Although expression1 and expression2 are mathematically identical, they are treated differently by the algebra module. In expression1, both, x and y, are considered as variables of the Polynomial. In contrast, y is treated as coefficient in expression2:

>>> expression1.expolist
array([[1, 1]])
>>> expression1.coeffs
array([1], dtype=object)
>>> expression2.expolist
array([[1]])
>>> expression2.coeffs
array([y], dtype=object)

The second argument of the function Expression controls how the variables are distributed among the coefficients and the variables in the underlying Polynomials. Keep that in mind in order to avoid confusion. One can always check which symbols are considered as variables by asking for the symbols:

>>> expression1.symbols
[x, y]
>>> expression2.symbols
[x]

3.2. Feynman Parametrization of Loop Integrals

The primary purpose of pySecDec is the numerical computation of loop integrals as they arise in fixed order calculations in quantum field theories.

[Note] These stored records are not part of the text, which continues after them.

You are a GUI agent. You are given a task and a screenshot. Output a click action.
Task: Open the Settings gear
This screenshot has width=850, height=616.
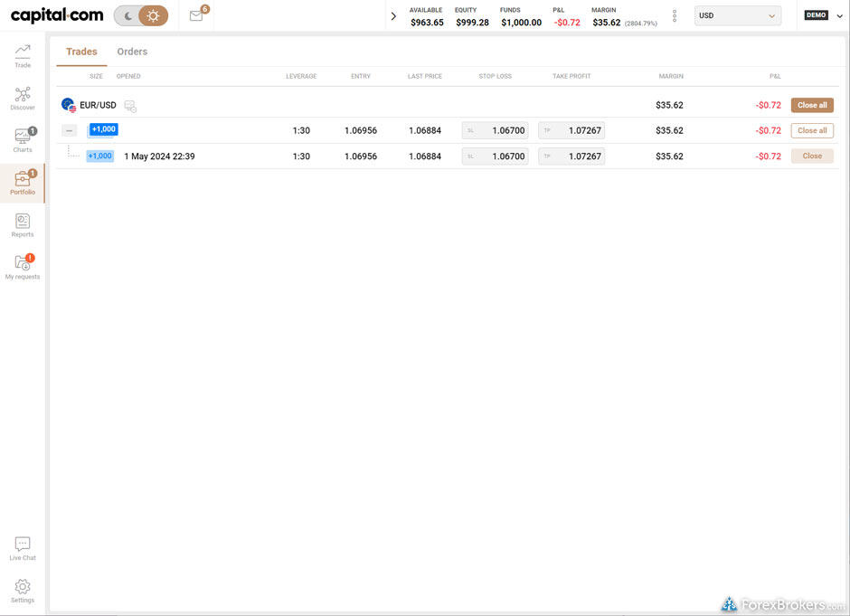coord(23,591)
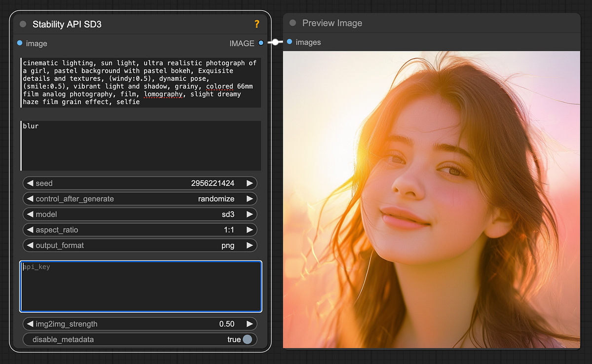Image resolution: width=592 pixels, height=364 pixels.
Task: Collapse the Stability API SD3 node
Action: click(22, 24)
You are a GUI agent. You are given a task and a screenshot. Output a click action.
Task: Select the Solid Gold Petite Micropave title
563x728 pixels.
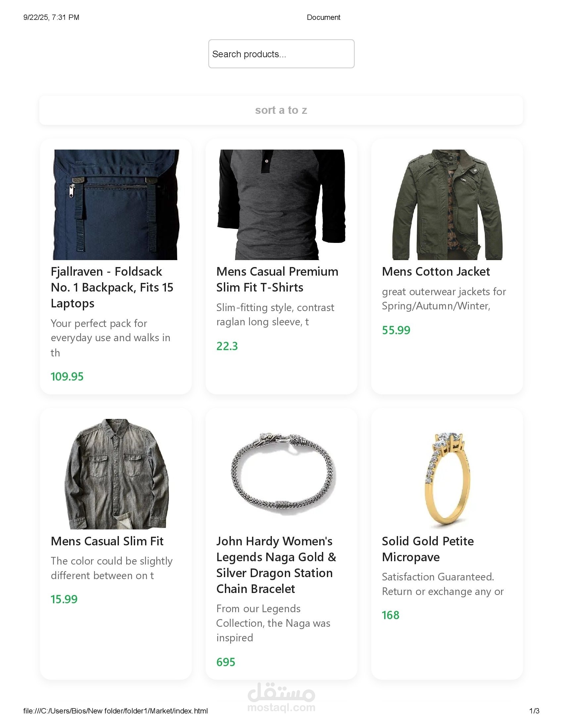(428, 549)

The conventions of pySecDec are fixed as follows: a Feynman graph G^{\mu_1 \ldots \mu_R}_{l_1 \ldots l_R} in D dimensions at L loops with R loop momenta in the numerator and N propagators, where the propagators can have arbitrary, not necessarily integer powers \nu_j, is considered to have the following representation in momentum space,

\begin{align}
 G &= \int\prod\limits_{l=1}^{L} \mathrm{d}^D\kappa_l\;
 \frac{k_{l_1}^{\mu_1} \cdots k_{l_R}^{\mu_R}}
 {\prod\limits_{j=1}^{N} P_{j}^{\nu_j}(\{k\},\{p\},m_j^2)}, \nonumber \\
 \mathrm{d}^D\kappa_l&=\frac{\mu^{4-D}}{i\pi^{\frac{D}{2}}}\,\mathrm{d}^D k_l\;,\;
 P_j(\{k\},\{p\},m_j^2)=(q_j^2-m_j^2+i\delta)\;, \nonumber
 \end{align}

where the q_j are linear combinations of external momenta p_i and loop momenta k_l.

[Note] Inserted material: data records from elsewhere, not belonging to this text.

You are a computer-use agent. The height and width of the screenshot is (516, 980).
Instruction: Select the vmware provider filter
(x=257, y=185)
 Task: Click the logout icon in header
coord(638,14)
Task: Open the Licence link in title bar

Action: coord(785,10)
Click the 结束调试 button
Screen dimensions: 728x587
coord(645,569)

In the first step of our approach, the loop integral is converted from the momentum representation to the Feynman parameter representation, see for example [Hei08] (Chapter 3).

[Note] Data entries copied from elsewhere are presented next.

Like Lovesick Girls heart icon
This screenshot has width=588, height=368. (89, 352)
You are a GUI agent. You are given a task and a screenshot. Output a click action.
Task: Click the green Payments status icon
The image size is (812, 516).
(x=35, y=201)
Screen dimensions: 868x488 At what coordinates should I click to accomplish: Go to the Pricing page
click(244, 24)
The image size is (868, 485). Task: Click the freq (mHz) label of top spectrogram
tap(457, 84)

The module pySecDec.loop_integral implements exactly that conversion. The most basic use is to calculate the first and the second Symanzik polynomial U and F, respectively, from the propagators of a loop integral.

3.2.1. One Loop Bubble

To calculate U and F of the one loop bubble, type the following commands:

>>> from pySecDec.loop_integral import LoopIntegralFromPropagators
>>> propagators = ['k**2', '(k - p)**2']
>>> loop_momenta = ['k']
>>> one_loop_bubble = LoopIntegralFromPropagators(propagators, loop_momenta)
>>> one_loop_bubble.U
 + (1)*x0 + (1)*x1
>>> one_loop_bubble.F
 + (-p**2)*x0*x1

The example above among other useful features is also stated in the full documentation of LoopIntegralFromPropagators() in the reference guide.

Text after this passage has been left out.